The public sector, including the government, state-owned enterprises and other state entities, could risk pushing borrowing to a maximum of 70% of gross domestic product (GDP) from current levels of about 40%. “We can afford to further gear the state, but this is provided we spend the money well,” said Efficient Group chief economist Dawie Roodt.
Despite the push towards infrastructure spending outlined in October’s medium-term budget policy statement and President Jacob Zuma’s State of the Nation speech last week, in recent years the government in particular has been a “dissaver”, increasing state debt levels to pay for current expenditure items such as public servants’ wages, said Roodt.
The state is exploring a number of ways to pay for its infrastructure plan, including leveraging the balance sheets of state-owned enterprises, investigating capital markets, utilising development-finance institutions, approaching international sovereign wealth funds and tapping into pension fund reserves.
Economic Development Minister Ebrahim Patel announced this week in the National Assembly that the state’s infrastructure expansion would be paid for through a range of measures, including “working with retirement funds on opportunities for long-term infrastructure investment that matches their long-term pension liabilities to members”.
Adrian Saville, chief investment officer of Cannon Asset Managers, echoed these sentiments. He estimated that the state could increase borrowings to a ceiling of R600-billion. This was contingent, however, on addressing “the disconnect” between budget projections and state rhetoric.
Saville said there could be positive outcomes in Wednesday’s budget, including a smaller-than-expected deficit, granting the country more fiscal space than expected.
Government revenue until the end of December was up 11.7% year on year, value-added tax returns were up 30%, government revenue collection from international trade rose by 40% and collection from company tax was up 30%, according to Saville.

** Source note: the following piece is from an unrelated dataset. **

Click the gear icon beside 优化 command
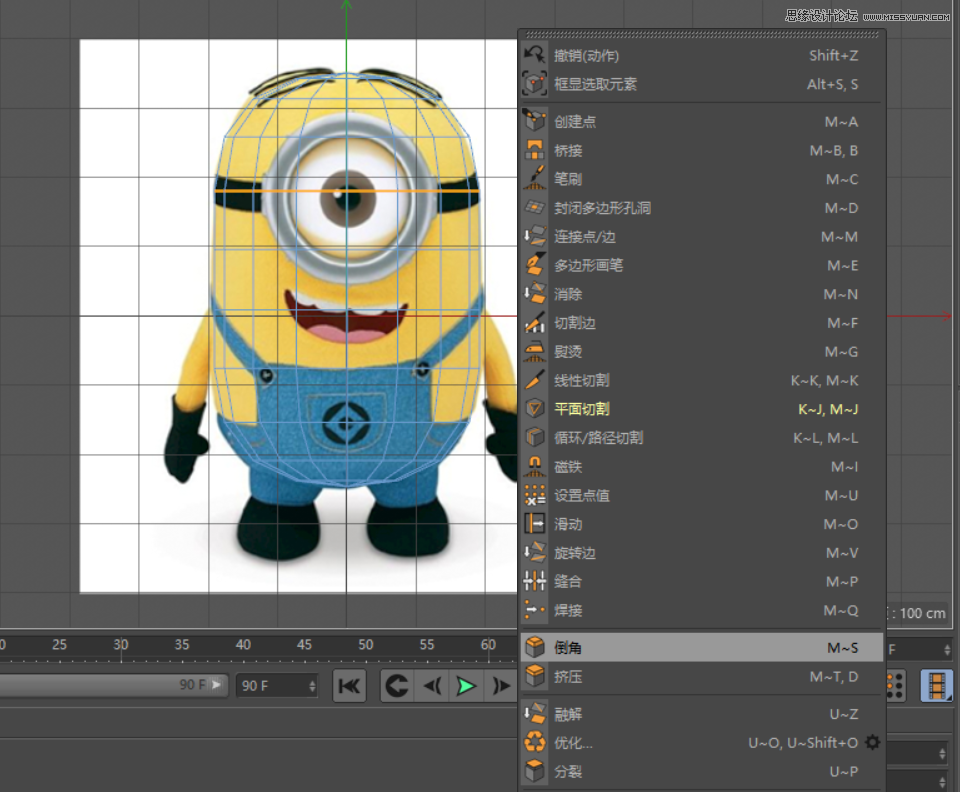This screenshot has height=792, width=960. 872,742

Although there might be additional room to fund the plans outlined in the State of the Nation address, it would still require increased involvement of the private sector through public-private partnerships, Saville said. He also welcomed plans to increase the use of development-finance institutions such as the Industrial Development Corporation, which, he argued, had so far been underutilised.

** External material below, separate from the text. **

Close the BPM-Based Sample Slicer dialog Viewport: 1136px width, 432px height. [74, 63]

The corporation’s long-running investments in listed entities such as Kumba Iron Ore, ArcelorMittal and Sasol could be liquidated to fund new infrastructure projects, said Saville. “Why has its balance sheet not been disgorged of these assets to fund new projects? They are now just portfolio investments.”

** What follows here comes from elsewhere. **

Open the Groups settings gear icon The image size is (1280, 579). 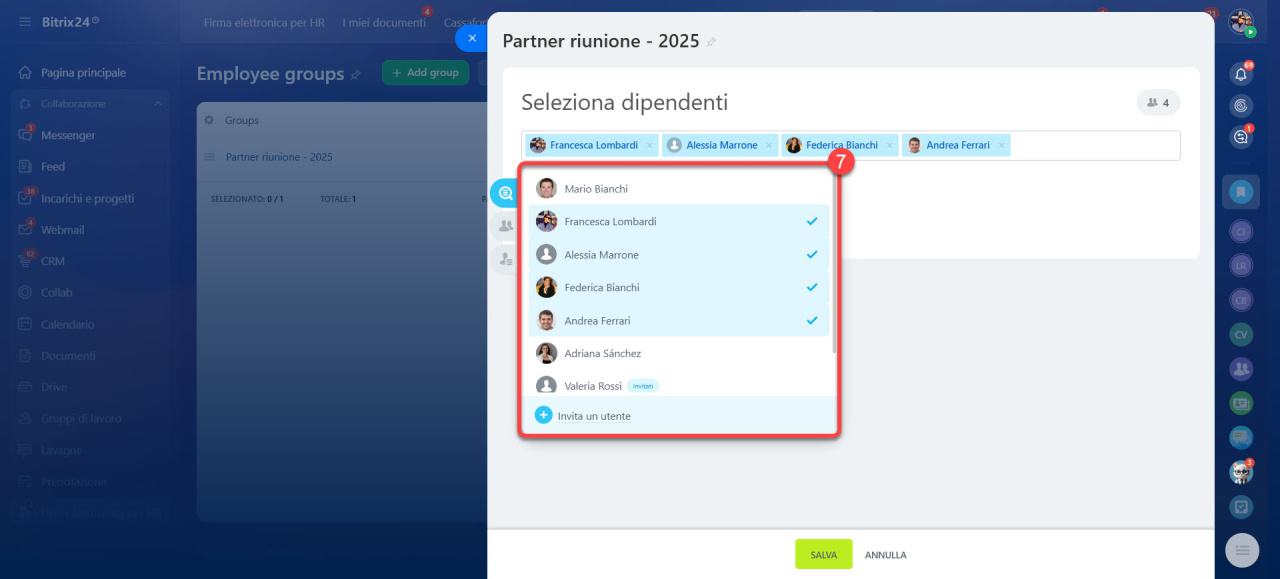pos(210,120)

Sanlam group economist Jac Laubscher said it was a “sound assumption” that the renewed infrastructure roll-out could “crowd in private sector investment”, particularly through plans to upgrade the Northern Cape iron ore line and the Gauteng-Durban logistics corridor. But, he said, it was important that these investments attract capital, rather than the other way round.
Laubscher said it was a misconception that institutional investors were disinclined to invest in state-led infrastructure projects. As long as these projects were well planned, well executed and could provide market returns, investors would be willing to spend their money.
Laubscher said the use of public-private partnerships would be unavoidable. The government’s renewed sense of urgency about the matter, combined with the intention to use expertise acquired from the 2010 Fifa World Cup preparations and efforts to co-ordinate projects through the presidential infrastructure co-ordinating commission, were encouraging.
Plans to leverage the balance sheets of state-owned enterprises to pay for a number of the programmes did not raise any “immediate red flags”, said Konrad Reuss, managing director for credit ratings agency Standard & Poor’s. But the analysis of the state’s sovereign rating was always undertaken bearing in mind broader public sector spending and debt levels.
Transnet, earmarked to spend R300-billion in the next seven years on infrastructure, has a foreign currency rating of BBB+ with a stable outlook, on a par with the South African government’s foreign currency rating. Its local currency rating is A-, a notch down from the state’s A rating for local currency, both with a stable outlook.
The announcement about infrastructure in the State of the Nation address was an extension of a number of existing projects and policies, Reuss said. A focus on infrastructure spending that would benefit economic growth was preferable to current expenditure such as public sector wages.
The fact that it was intended as multi-year spending, he said, should keep funding of the infrastructure roll-out within an affordable and sustainable framework, in an environment in which government debt was set to peak at 40% of GDP, whereas public sector debt would peak at 60% of GDP in the medium term.